START Extracted text

Standing guard for old soldiers



By STEPHEN SIFF
VINDICATOR TRUMBULL STAFF
BAZETTA -- The lives of hundreds of men who marched from Trumbull County, and those who returned here after fighting in the war between the states, are being lost to history.
Anne Colucci's eyes well with tears just thinking about it.
"These are just ordinary people -- farmers and mill workers -- who go and do extraordinary things," said Colucci, surrounded by Civil War books, pictures and guns in her carpeted living room.
"There are stories that need to be told."
Helps: Over the past four years, Colucci, 38, has helped hundreds of strangers learn the stories of the people closest to them.
A database on her Web site lists 50 pages of names of Civil War servicemen with ties to Trumbull County, culled from troop rosters and aging newspapers.
Every day, she gets e-mails from people trying to find out about their ancestors. Colucci tries to oblige them, for free, using resources on the Internet and in local libraries.
The goal is to give people enough information to be able to request a serviceman's record from state or national archives, she said.
What they find is history on a more human scale than what many people expect.
"Some of the legends don't live up to reality," she said.
Colucci, a former Cortland cop, said she began researching her own family history as a reaction to her brother-in-law's boasting about a Confederate general in his family tree.
Among her discoveries was that the third-great-grandfather who the family believed to have escaped from a Confederate POW camp using a forged pass was actually given a medical discharge -- for hemorrhoids.

END Extracted text
START Listed entries

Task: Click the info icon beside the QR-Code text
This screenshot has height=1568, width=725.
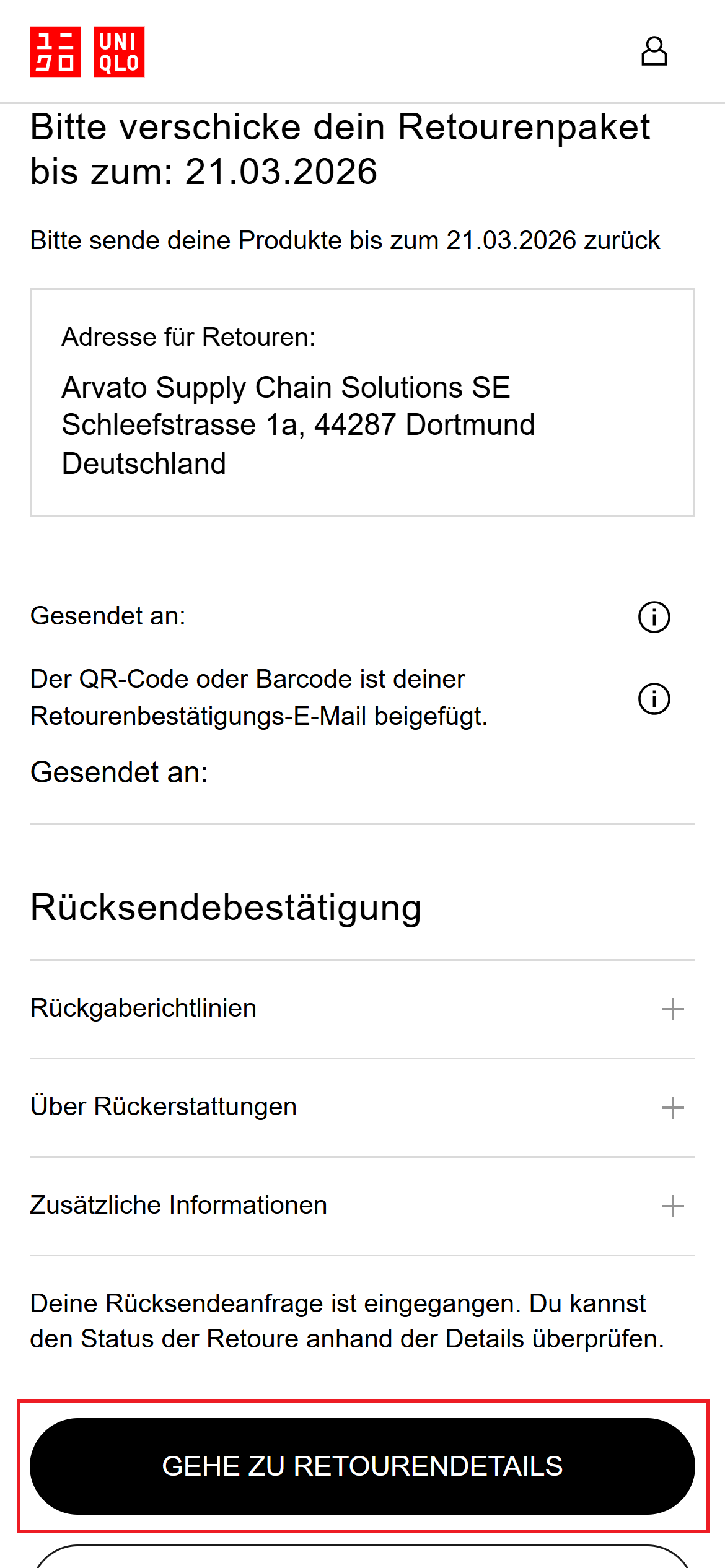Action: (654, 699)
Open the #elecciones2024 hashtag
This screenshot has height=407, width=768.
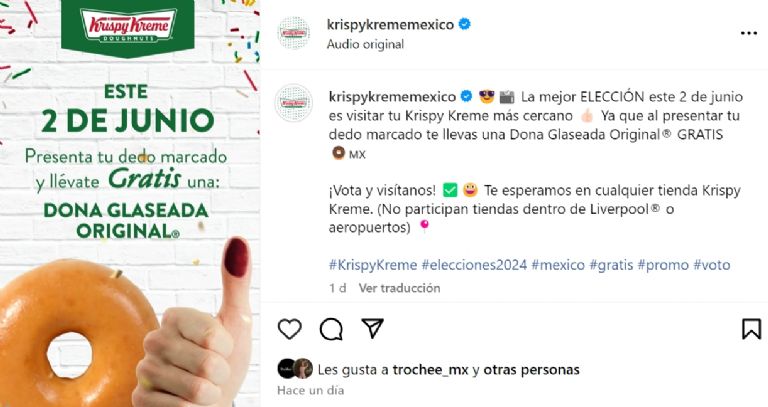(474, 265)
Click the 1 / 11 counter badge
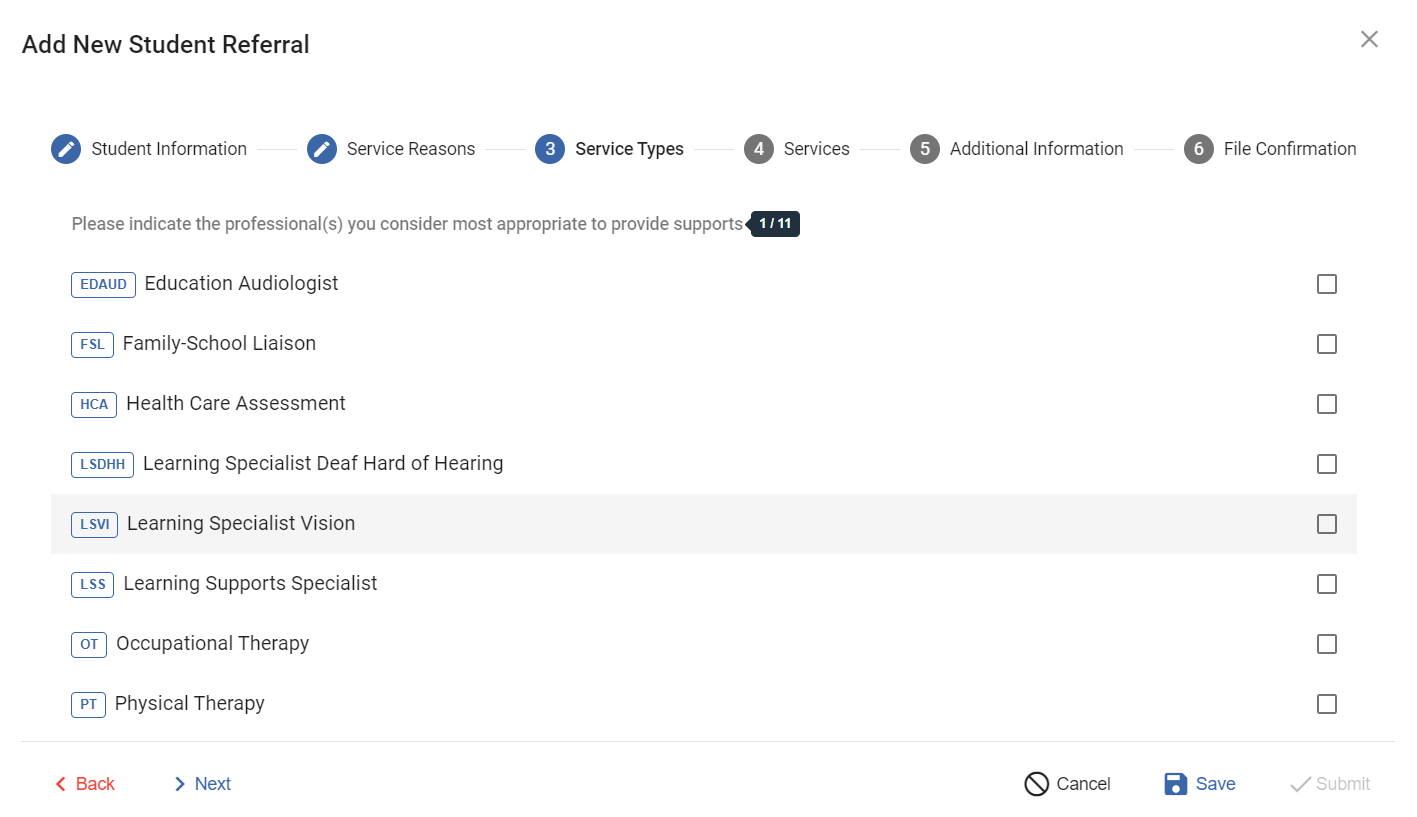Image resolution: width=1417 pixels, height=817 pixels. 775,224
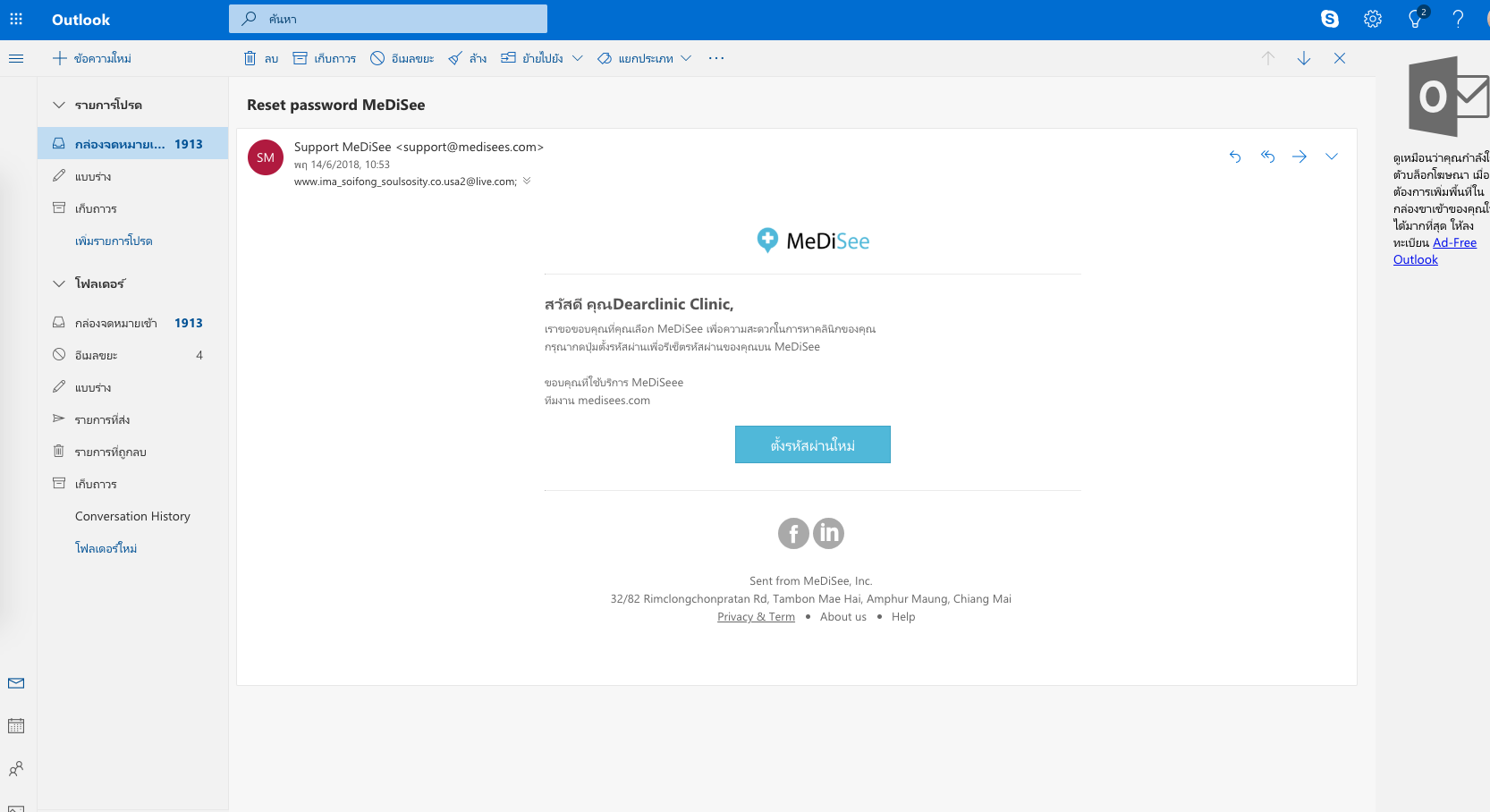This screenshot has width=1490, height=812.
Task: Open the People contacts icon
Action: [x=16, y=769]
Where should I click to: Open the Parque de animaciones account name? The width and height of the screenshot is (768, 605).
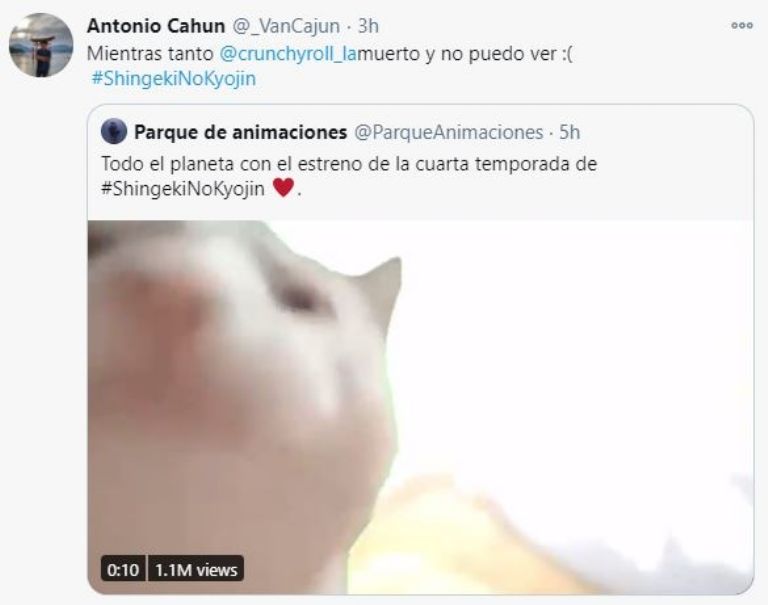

END Listed entries

**Parts of the exercise**
1: List the items that the article about Anne Colucci says surround her in her living room.
2: Extend the article about Anne Colucci beyond its final sentence.

**Set of answers**
1: Civil War books, pictures, guns

2:
"It is a whole different perspective on history if you look at it for a particular soldier," she said. "They are really just ordinary people."
War stories: Their diary entries typically begin talking about the weather. Then, they will often go on to mention their bare feet or how cold they are in their one woolen uniform.
"It all started as a big adventure, but the entries after they have been in battle a few times change real quick," she said.
Many soldiers survived the war to descend into drink, she said.
Many others committed suicide, described in graphic detail by the newspaper accounts of the time.
Other local fighters found glory.
Five Union generals either came from this area or settled here after the war and a 16-year-old recruit from Orwell, Adna Chaffee, eventually rose to be Teddy Roosevelt's Chief of the Army.
"It is a shame," she said. "No one has heard of them."
Colucci's Web page is www.geocities.com/civilwarlady/.